Corio, an anarcho-syndicalist, was a refugee from fascist Italy, bound to Sylvia by a love of books as well as politics. Their east London home in the 1930s became known as “the village” to many pan-Africanists, communists and freedom fighters who wrote for the Workers’ Dreadnought newspaper, and from 1934 the New Times and Ethiopian News, both edited by Pankhurst and Corio.
She lived the last five years of her life in Addis Ababa, inexhaustible in her work and love for Ethiopia and its ancient civilisation. When she died in 1960, aged 78, her desk was covered with detailed plans for the health and education of Ethiopia’s people, especially its children. An idealist with an eye for practical reform, she always, Holmes writes, sought to “make the future a place we want to visit”. This book digs deep into the sorrows and passions of this complex and creative woman.
In memoirs, Pankhurst always began with her family. She loved and revered her father, Richard, a radical lawyer who lived in Manchester and worked closely with Lydia Becker, the formidable constitutionalist suffragist, on campaigns for married women’s property, education and suffrage. Sylvia made his ethical socialism her moral measure: “If you do not work for others, you will not have been worth the upbringing,” he exhorted her.
She was in thrall to her parents’ relationship – Emmeline her mother was more than 20 years younger than her husband; beautiful, clever, devoted to his causes – and envious of her elder sister, Christabel, who took precedence in her mother’s heart.

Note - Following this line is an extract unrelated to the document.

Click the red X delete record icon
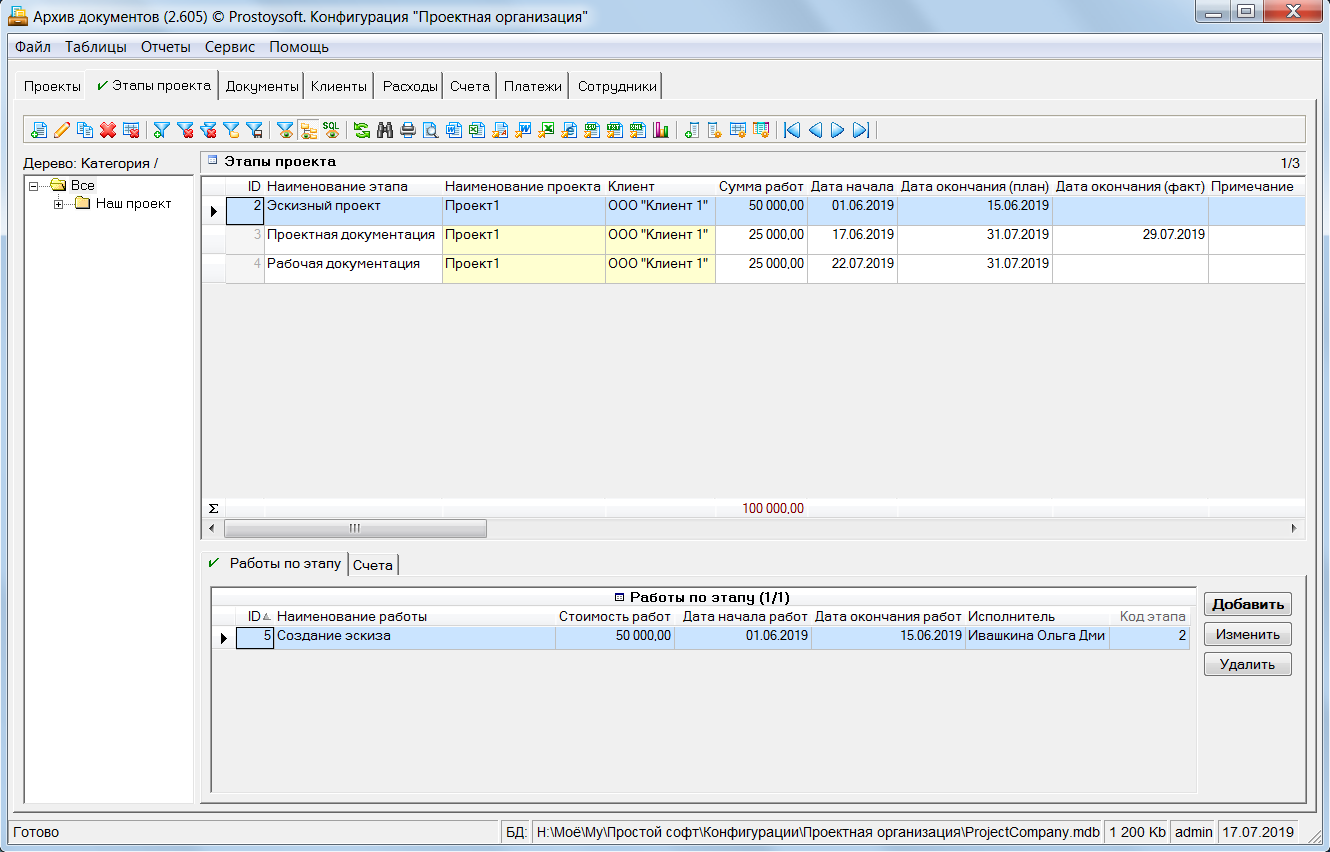The image size is (1330, 852). pyautogui.click(x=108, y=130)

Sylvia craved tenderness from Emmeline, but found her absent and withholding. Holmes compounds childhood rage with Sylvia’s anger at her mother and Christabel’s increasingly authoritarian rule over the Women’s Social and Political Union, their support for the first world war and their embrace of Conservatism and evangelical Christianity during the 1920s. “Thinking back through” her mother, to quote Virginia Woolf (Sylvia’s exact contemporary), always roused anguish.
Pankhurst’s suffragette art was full of angels, pipes and woodlands; the dreams and nightmares of her inner world were darker, and poured out of her in words – not least the bleak, writhing images of desolation in the many love letters she wrote to Keir Hardie, friend of her parents and “father” of the Labour party, with whom she had a long affair. In her writings, first-hand descriptions of breast twisting, beatings, hunger striking, force feeding (often through the nose, sometimes anally and vaginally) are distilled and precise. Prison made her a reformer, Holmes points out: “state torture” revealed the limits of liberalism. Carved into her psyche, Pankhurst’s imagery strengthened her resolve, her “rage of militancy”.

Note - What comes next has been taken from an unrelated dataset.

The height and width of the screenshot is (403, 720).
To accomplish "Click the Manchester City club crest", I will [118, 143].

The women’s suffrage movement was brilliant at drama and spectacle. Uncorseted, hair undressed, face scrubbed, Pankhurst appeared slender and intense on public platforms – curved like the letter “S”, Silvio wrote to her after a quarrel – as she spoke for between one and three hours. Sent to “rouse” London in 1906 by her mother and sister, she moved east at Hardie’s suggestion, to live among London’s working classes, where dress became masquerade. Norah Smyth, funder of the East London Federation of Suffragettes, always wore a man’s suit; “General” Flora Drummond carried a trumpet. Escaping from prison and police, Pankhurst disguised herself in nurse’s uniform, or as a pregnant mother, newspapers stuffed down her dress. In 1908 Pankhurst filled the front two rows of a Women’s Liberal Federation meeting, addressed by Lloyd George, with women wearing buttoned up overcoats. As stewards and police descended on them for heckling and protesting, the women unbuttoned their coats to reveal prison uniforms beneath.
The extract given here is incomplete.